A verbatim copy of the data below is the required output.

*** Opening of Provided records ***

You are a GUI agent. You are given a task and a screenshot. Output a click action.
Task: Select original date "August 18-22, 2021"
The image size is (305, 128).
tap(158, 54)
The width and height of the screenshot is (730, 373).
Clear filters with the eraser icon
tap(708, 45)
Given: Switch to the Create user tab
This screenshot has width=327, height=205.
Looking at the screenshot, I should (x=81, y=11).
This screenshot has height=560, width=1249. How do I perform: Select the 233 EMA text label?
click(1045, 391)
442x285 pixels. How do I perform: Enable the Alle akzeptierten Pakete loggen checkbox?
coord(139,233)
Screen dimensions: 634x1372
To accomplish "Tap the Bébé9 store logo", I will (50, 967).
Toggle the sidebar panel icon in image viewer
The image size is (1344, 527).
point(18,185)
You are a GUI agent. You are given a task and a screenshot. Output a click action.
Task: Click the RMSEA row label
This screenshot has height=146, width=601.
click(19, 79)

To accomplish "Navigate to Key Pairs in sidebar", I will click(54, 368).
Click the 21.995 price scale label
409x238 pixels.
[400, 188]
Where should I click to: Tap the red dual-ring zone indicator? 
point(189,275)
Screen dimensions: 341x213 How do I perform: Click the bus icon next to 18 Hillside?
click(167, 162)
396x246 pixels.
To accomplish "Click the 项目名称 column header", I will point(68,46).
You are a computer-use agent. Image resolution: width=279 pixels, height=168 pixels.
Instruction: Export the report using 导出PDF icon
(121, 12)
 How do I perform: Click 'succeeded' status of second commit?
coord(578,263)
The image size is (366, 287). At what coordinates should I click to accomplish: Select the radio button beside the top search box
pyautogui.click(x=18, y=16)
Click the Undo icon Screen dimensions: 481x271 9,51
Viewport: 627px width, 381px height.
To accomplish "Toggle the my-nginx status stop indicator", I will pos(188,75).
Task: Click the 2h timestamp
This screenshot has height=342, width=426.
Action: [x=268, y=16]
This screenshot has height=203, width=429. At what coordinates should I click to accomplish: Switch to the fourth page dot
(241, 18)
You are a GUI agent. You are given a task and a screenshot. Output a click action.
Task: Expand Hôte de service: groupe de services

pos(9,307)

*** Close of Provided records ***

* **Written answer**:
You are a GUI agent. You are given a task and a screenshot. Output a click action.
Task: Select original date "August 18-22, 2021"
The image size is (305, 128).
tap(158, 54)
The width and height of the screenshot is (730, 373).
Clear filters with the eraser icon
tap(708, 45)
Given: Switch to the Create user tab
This screenshot has width=327, height=205.
Looking at the screenshot, I should (x=81, y=11).
This screenshot has height=560, width=1249. How do I perform: Select the 233 EMA text label?
click(1045, 391)
442x285 pixels. How do I perform: Enable the Alle akzeptierten Pakete loggen checkbox?
coord(139,233)
Screen dimensions: 634x1372
To accomplish "Tap the Bébé9 store logo", I will (50, 967).
Toggle the sidebar panel icon in image viewer
The image size is (1344, 527).
point(18,185)
You are a GUI agent. You are given a task and a screenshot. Output a click action.
Task: Click the RMSEA row label
This screenshot has height=146, width=601.
click(19, 79)

To accomplish "Navigate to Key Pairs in sidebar", I will click(54, 368).
Click the 21.995 price scale label
409x238 pixels.
[400, 188]
Where should I click to: Tap the red dual-ring zone indicator? 
point(189,275)
Screen dimensions: 341x213 How do I perform: Click the bus icon next to 18 Hillside?
click(167, 162)
396x246 pixels.
To accomplish "Click the 项目名称 column header", I will point(68,46).
You are a computer-use agent. Image resolution: width=279 pixels, height=168 pixels.
Instruction: Export the report using 导出PDF icon
(121, 12)
 How do I perform: Click 'succeeded' status of second commit?
coord(578,263)
The image size is (366, 287). At what coordinates should I click to accomplish: Select the radio button beside the top search box
pyautogui.click(x=18, y=16)
Click the Undo icon Screen dimensions: 481x271 9,51
Viewport: 627px width, 381px height.
To accomplish "Toggle the my-nginx status stop indicator", I will pos(188,75).
Task: Click the 2h timestamp
This screenshot has height=342, width=426.
Action: [x=268, y=16]
This screenshot has height=203, width=429. At what coordinates should I click to accomplish: Switch to the fourth page dot
(241, 18)
You are a GUI agent. You are given a task and a screenshot. Output a click action.
Task: Expand Hôte de service: groupe de services

pos(9,307)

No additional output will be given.